London. Nur wenige Stunden, nachdem sie eine Verlängerung des Brexit-Prozesses nach Artikel 50 vehement ausgeschlossen hatte, stellte Theresa May dem Unterhaus genau diese Option in Aussicht: In einer Stellungnahme vor dem Parlament präsentierte die britische Premierministerin am Dienstag einen neuen Zeitplan zum Abschluss des EU-Austrittsverfahrens. Demnach sollen die Abgeordneten bis 12. März über den Deal, den die Regierung derzeit mit der EU verhandelt, abstimmen. Scheitert dieses Abkommen, soll das Parlament am 13. März abstimmen, ob es eine Mehrheit für einen harten Brexit ohne Vereinbarung gibt. Spricht sich das Unterhaus gegen einen No-Deal-Brexit aus, will May am 14. März über eine „kurze und einmalige Verlängerung“ des Artikel 50 entscheiden lassen.
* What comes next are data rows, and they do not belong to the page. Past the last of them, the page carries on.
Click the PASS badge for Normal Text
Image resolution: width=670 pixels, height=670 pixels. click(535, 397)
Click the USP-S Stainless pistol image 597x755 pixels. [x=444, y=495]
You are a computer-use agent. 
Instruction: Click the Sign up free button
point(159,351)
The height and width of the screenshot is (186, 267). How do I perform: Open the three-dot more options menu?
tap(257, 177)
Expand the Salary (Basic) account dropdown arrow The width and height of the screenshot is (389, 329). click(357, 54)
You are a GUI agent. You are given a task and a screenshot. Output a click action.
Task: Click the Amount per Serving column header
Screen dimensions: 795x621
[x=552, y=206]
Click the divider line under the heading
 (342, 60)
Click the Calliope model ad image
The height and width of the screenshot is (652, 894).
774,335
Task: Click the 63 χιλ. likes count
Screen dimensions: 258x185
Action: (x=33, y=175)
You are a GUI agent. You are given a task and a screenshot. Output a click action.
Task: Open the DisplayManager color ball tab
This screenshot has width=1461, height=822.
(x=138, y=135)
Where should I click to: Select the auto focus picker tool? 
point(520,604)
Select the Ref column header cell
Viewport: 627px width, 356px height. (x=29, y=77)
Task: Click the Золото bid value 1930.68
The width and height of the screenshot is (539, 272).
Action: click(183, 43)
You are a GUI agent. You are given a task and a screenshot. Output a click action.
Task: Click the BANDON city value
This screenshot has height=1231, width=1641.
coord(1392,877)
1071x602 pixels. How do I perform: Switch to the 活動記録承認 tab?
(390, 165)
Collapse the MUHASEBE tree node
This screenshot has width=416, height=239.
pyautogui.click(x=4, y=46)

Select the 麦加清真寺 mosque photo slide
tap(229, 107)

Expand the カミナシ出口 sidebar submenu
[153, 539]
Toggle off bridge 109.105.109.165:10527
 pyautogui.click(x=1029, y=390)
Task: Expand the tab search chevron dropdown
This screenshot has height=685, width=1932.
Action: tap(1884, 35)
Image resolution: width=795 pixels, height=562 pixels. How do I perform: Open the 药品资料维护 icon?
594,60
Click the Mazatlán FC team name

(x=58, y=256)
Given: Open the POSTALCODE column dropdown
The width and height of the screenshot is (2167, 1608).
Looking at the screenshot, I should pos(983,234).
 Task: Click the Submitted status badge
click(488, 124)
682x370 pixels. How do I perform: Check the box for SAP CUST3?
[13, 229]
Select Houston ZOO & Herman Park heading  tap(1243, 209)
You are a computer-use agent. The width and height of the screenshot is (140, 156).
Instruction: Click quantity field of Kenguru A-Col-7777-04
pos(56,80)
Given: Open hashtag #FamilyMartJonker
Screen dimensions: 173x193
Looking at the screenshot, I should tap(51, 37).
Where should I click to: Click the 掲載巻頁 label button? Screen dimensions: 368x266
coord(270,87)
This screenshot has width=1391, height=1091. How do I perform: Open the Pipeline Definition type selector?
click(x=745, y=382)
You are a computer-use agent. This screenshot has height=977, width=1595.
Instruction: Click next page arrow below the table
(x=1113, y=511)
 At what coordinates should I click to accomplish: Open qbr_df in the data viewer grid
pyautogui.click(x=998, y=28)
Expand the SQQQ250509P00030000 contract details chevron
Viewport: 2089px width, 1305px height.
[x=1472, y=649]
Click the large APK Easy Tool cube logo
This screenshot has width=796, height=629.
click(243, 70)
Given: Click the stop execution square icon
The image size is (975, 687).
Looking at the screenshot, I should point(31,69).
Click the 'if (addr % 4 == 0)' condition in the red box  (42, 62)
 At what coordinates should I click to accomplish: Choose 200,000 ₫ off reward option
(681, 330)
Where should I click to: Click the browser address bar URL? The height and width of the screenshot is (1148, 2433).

Mit dieser neuerlichen Kursänderung kam May einer Rebellion in den eigenen Reihen zuvor. Nicht weniger als 23 Regierungsangehörige, darunter drei Kabinettsminister und drei Staatssekretäre sowie 40 Hinterbänkler, hatten mit Rücktritt und Unterstützung eines überparteilichen Antrags auf Verlängerung des Artikels 50 gedroht. „Wir flehen Sie an, umzudenken“, schrieben sie in einem Beitrag für die Zeitung „Daily Mail“ an die Adresse von May: „Andernfalls haben wir keine Wahl, als uns im nationalen Interesse anderen Abgeordneten anzuschließen, um in weniger als fünf Wochen eine Katastrophe zu verhindern, die wir alle bereuen werden.“

Von Labour unter Druck gesetzt

Es waren aber weniger flammende Worte als beinharte Arithmetik, die May zu ihrem Kurswechsel brachten. Denn durch die Positionsänderung der Labour Party am Montag geriet sie in Bedrängnis, das Gesetz des Handelns an das Parlament zu verlieren. Labour kündigte einen Antrag auf einen sanften Brexit an. Bei seinem – erwartungsgemäßen – Scheitern wollte die Oppositionspartei eine neue Volksabstimmung verlangen. Dieser von gemäßigten Kräften längst geforderte Schritt würde zwar voraussichtlich ebenfalls keine Mehrheit finden, die regierenden Konservativen aber endgültig spalten. May sprach im Parlament nach einer Regierungssitzung, die von Teilnehmern als „brutal“ bezeichnet wurde. Dabei warf sie ihren Kritikern Verletzung der Kabinettsdisziplin vor. Dennoch habe die Regierung „mehrheitlich, aber sehr übellaunig“ akzeptiert, dass die gemäßigten Kräfte, die einen No-Deal-Brexit verhindern wollen, die Premierministerin zu einer Änderung ihrer Position gezwungen hätten.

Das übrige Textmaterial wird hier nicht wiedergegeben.